### EXERCISE PROMPT
Edit the data starting at the line that has "The image size" and ending after the line that has "(x=854, y=28)": replace "nav item" with "menu item" and keep everything else the same. Leave the pictures out of your answer.

### INPUT

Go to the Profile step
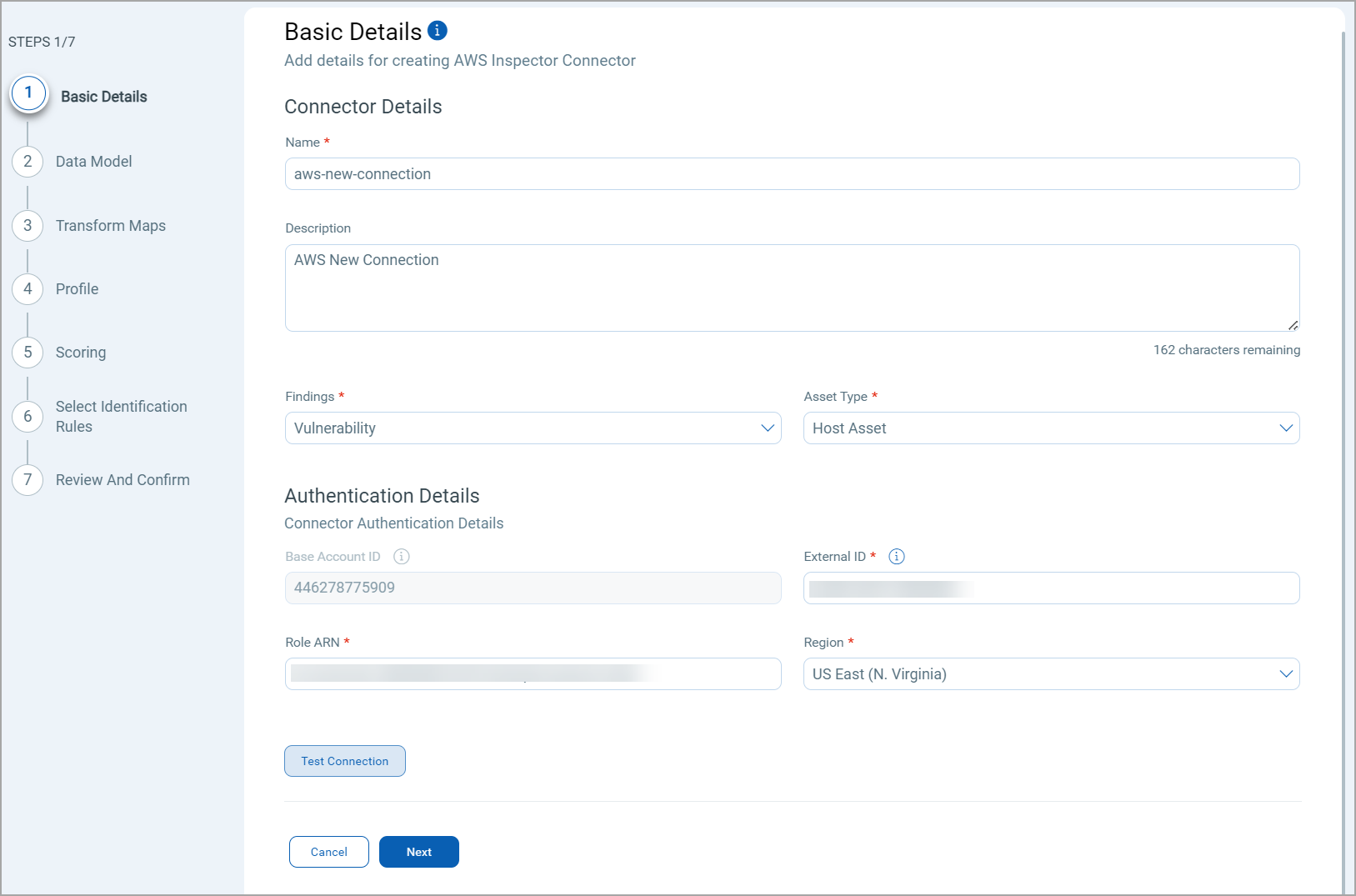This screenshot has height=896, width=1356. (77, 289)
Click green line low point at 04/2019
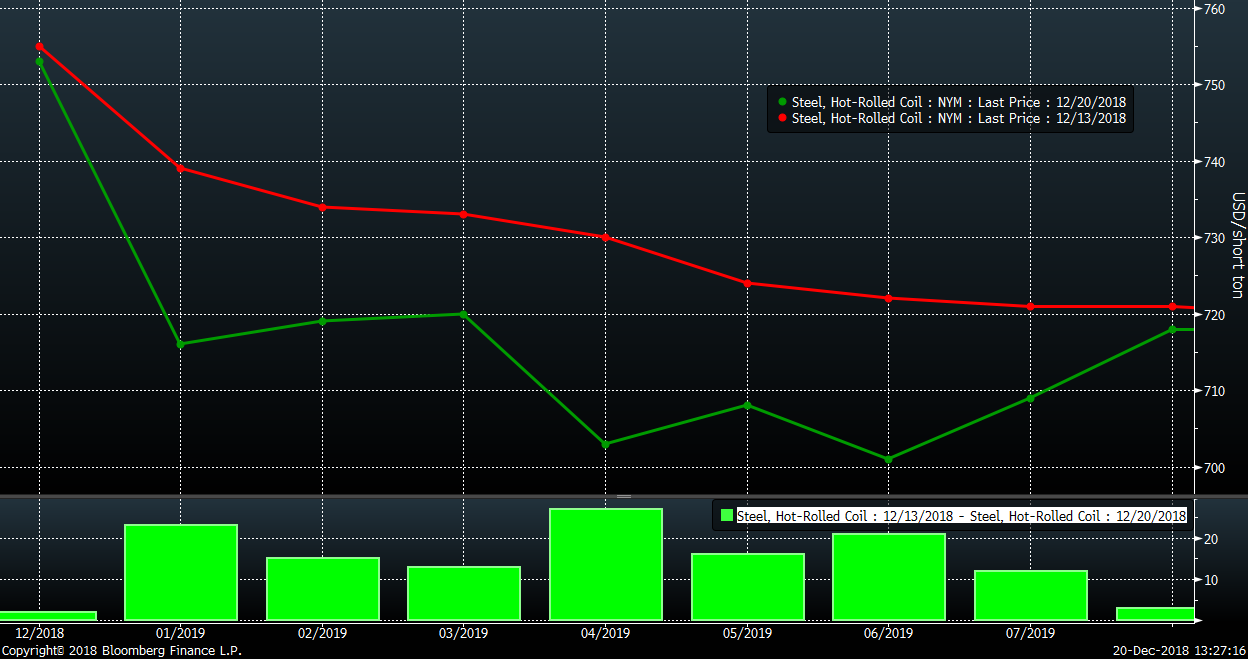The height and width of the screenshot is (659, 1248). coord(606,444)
...
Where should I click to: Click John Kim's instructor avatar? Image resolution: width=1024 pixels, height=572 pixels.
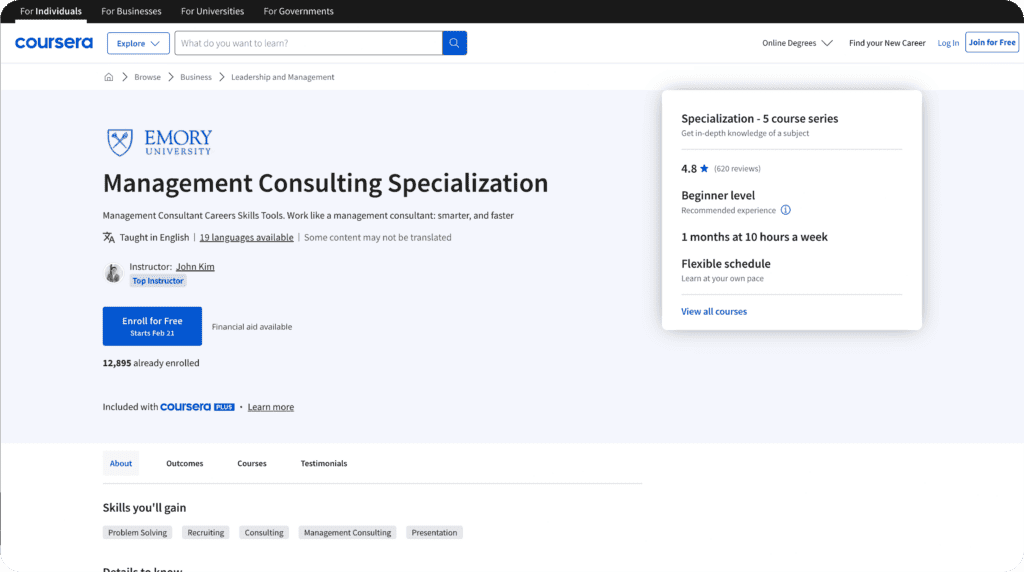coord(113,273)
--
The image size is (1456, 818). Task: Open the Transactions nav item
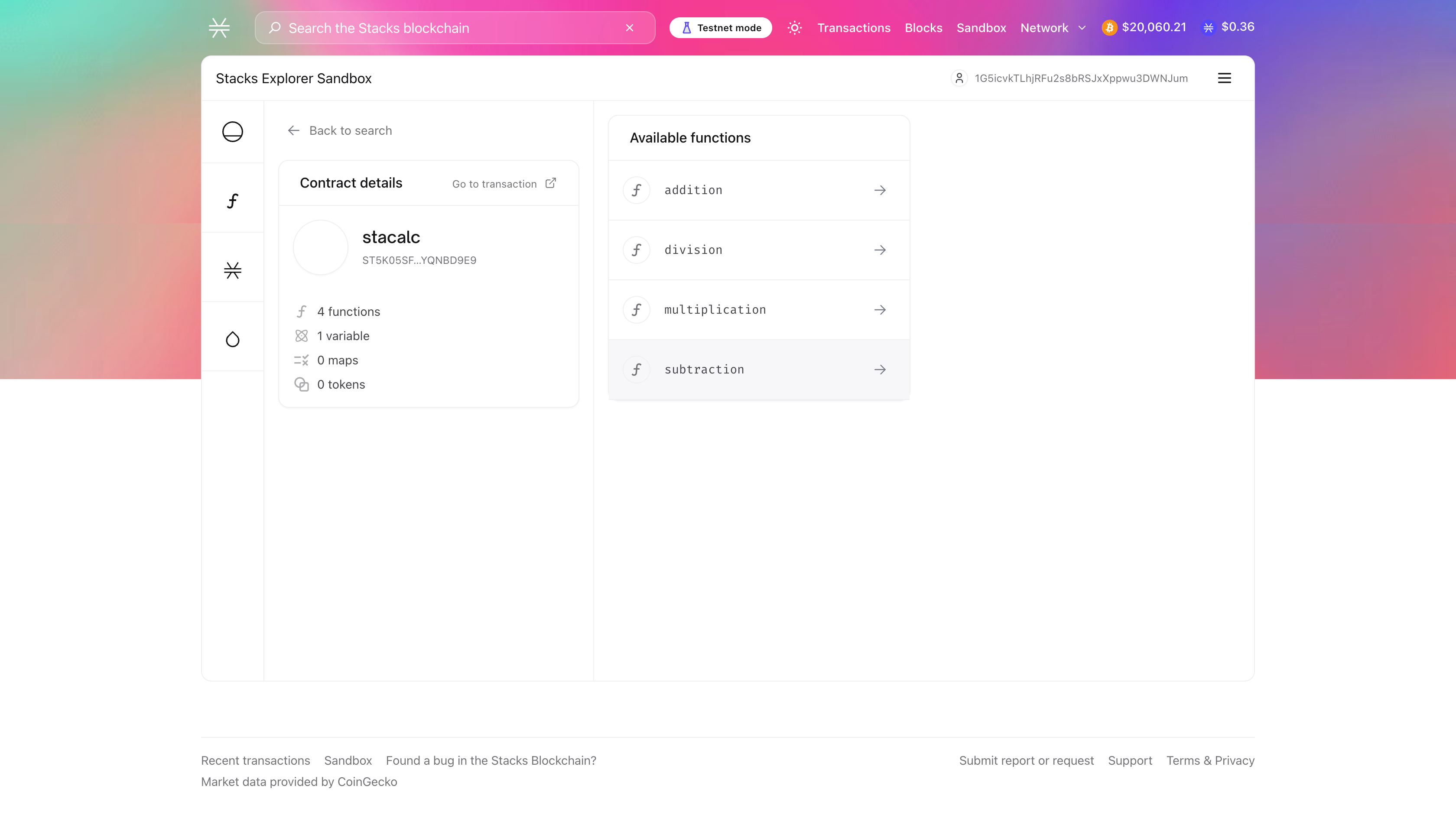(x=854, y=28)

### WORKED SOLUTION
The image size is (1456, 818). Task: Open the Transactions menu item
(x=854, y=28)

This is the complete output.